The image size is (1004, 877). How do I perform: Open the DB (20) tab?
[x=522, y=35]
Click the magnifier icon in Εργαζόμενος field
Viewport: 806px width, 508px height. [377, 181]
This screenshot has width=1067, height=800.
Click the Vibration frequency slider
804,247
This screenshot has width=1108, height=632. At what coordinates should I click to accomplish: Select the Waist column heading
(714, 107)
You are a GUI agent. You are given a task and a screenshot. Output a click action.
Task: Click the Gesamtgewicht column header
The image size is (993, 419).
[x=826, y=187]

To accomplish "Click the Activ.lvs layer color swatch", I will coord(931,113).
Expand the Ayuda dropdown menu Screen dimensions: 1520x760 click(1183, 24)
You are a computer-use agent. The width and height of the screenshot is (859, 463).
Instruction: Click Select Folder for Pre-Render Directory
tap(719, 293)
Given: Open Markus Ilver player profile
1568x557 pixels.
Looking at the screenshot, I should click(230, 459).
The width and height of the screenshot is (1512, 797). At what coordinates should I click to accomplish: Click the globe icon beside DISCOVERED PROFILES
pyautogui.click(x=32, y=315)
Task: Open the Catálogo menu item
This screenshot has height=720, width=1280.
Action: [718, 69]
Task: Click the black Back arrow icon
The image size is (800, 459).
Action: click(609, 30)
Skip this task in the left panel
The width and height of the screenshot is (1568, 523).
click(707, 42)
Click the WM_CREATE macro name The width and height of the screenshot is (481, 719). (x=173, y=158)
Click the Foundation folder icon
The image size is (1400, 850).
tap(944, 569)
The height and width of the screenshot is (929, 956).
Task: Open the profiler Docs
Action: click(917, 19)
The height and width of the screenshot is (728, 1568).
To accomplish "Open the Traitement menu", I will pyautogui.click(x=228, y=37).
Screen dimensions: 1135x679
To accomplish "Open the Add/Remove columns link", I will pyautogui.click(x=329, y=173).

_Task requirements_:
Given the data above, transcribe exactly the lines from the one containing "1568x557 pixels." down to the one containing "The height and width of the screenshot is (728, 1568).", and no others.

_Reply_:
1568x557 pixels.
Looking at the screenshot, I should click(230, 459).
The width and height of the screenshot is (1512, 797). At what coordinates should I click to accomplish: Click the globe icon beside DISCOVERED PROFILES
pyautogui.click(x=32, y=315)
Task: Open the Catálogo menu item
This screenshot has height=720, width=1280.
Action: [718, 69]
Task: Click the black Back arrow icon
The image size is (800, 459).
Action: click(609, 30)
Skip this task in the left panel
The width and height of the screenshot is (1568, 523).
click(707, 42)
Click the WM_CREATE macro name The width and height of the screenshot is (481, 719). (x=173, y=158)
Click the Foundation folder icon
The image size is (1400, 850).
tap(944, 569)
The height and width of the screenshot is (929, 956).
Task: Open the profiler Docs
Action: click(917, 19)
The height and width of the screenshot is (728, 1568).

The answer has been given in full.